Dr. Knowlton's research focuses on improving health equity, addressing barriers in access to care and reducing disparities among vulnerable surgical populations, including underinsured trauma patients. She is also investigating the financial burden that injury imposes upon both patients and hospitals, with the goal of finding economically sustainable strategies for ensuring best outcomes among trauma patients. These include the study of emergency Medicaid programs at the state and national level. Dr. Knowlton’s work has been funded by the American College of Surgeons (the 17th C. James Carrico Faculty Research Fellowship), the American Association for the Surgery of Trauma (AAST) and the NIH. She has received an R21 by the National Institute on Minority Health and Health Disparities, and most recently an R01 for her work (2023-2028). Dr. Knowlton is board certified by the American Board of Surgery and the Royal College of Physicians and Surgeons of Canada. She is a member of the AAST Diversity and Inclusion and Healthcare Economics Committees, and also serves on the Association for Academic Surgery’s Publications Committee. She was the inaugural Chair of the Associate Member Council of the AAST and currently serves as the Associate Vice Chair of Research for the Stanford Department of Surgery. She was recently recognized by the AAST by receiving the 2023 Canizaro award for best presentation and manuscript at the annual meeting. Dr. Knowlton was also selected as the 2023-24 U.S. recipient of the James IV Surgical Association Traveling Fellowship.
James R. Korndorffer, Jr. MD, MHPE, FACS
Associate Professor of Surgery (General Surgery)
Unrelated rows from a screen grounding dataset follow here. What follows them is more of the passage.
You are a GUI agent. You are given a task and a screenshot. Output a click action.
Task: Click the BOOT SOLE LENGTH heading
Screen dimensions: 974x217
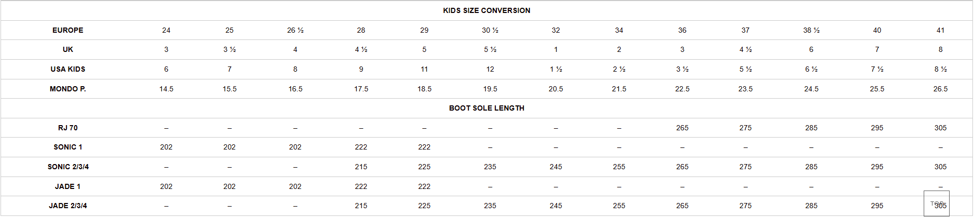pyautogui.click(x=486, y=108)
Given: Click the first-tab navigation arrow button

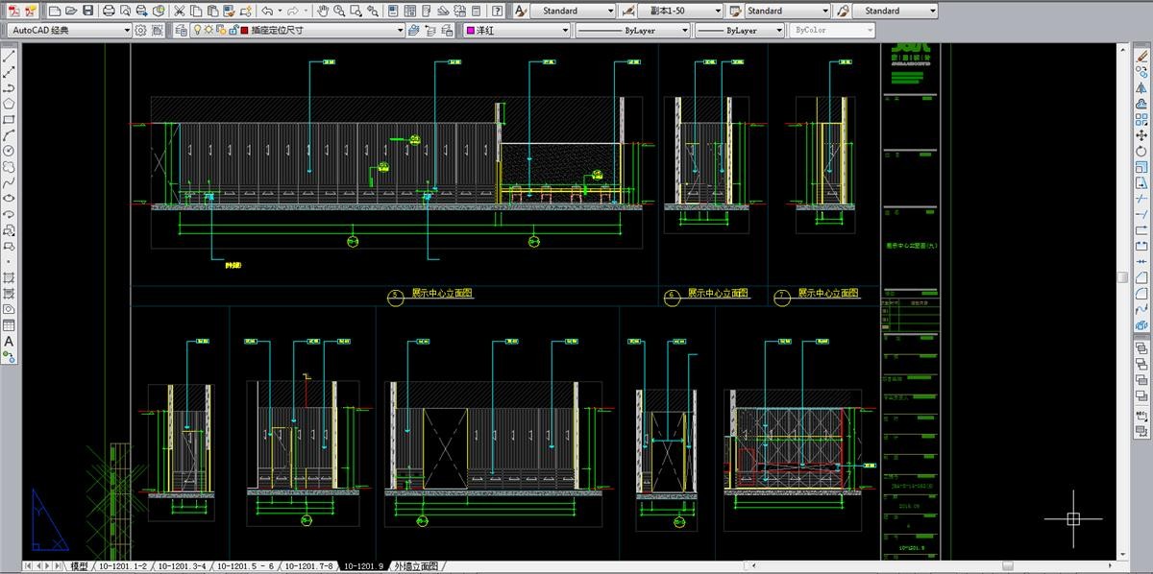Looking at the screenshot, I should pyautogui.click(x=27, y=566).
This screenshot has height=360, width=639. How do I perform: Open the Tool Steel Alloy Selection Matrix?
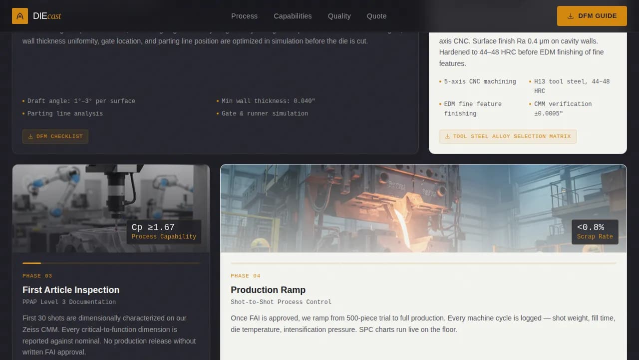508,136
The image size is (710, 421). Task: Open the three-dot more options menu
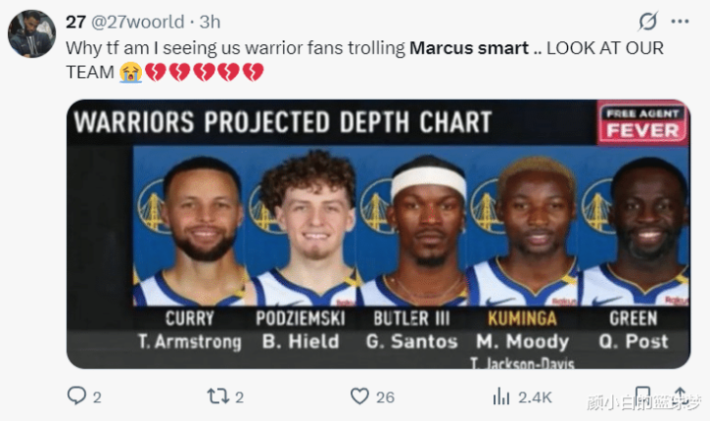click(x=679, y=22)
BioJames R. Korndorffer, Jr. MD MHPE FACS is Associate Professor and Vice Chair of Education in the Department of Surgery at Stanford University. Previously he served as Vice chair of Surgery at Tulane University Health Sciences Center in New Orleans. While at Tulane he also was the Surgery Residency Program Director, the assistant dean for Graduate medical education and the Medical Director of the Tulane Center for Advanced Medical Simulation and Team Training. He received his undergraduate degree in Biomedical Engineering from Tulane University, his Medical Degree from the University of South Florida College of Medicine and his Masters in Health Professions Education from the University of Illinois Chicago. His general surgery residency was completed at The Carolinas Medical Center in Charlotte, North Carolina and his Advanced Laparoscopic Fellowship was completed at Tulane University.
He is actively involved in numerous national societies including the American College of Surgeons, the Society for Gastrointestinal and Endoscopic Surgeons, the Association for Surgical Education, and the Association for Program Directors in Surgery. He serves on the American College of Surgeons Committee on Validation of Surgical Knowledge and Skills, SAGES Fundamentals of Laparoscopic Surgery and Development Committees and also serves as the APDS research committee vice chair.
Dr. Korndorffer has published over 60 papers in peer reviewed journals, 5 book chapters and has presented at over 100 national meetings. Dr. Korndorffer’s clinical interests include minimally invasive surgery for gastrointestinal disorders and hernias. His research interests include surgical education, surgical simulation, patient safety, and patient care quality.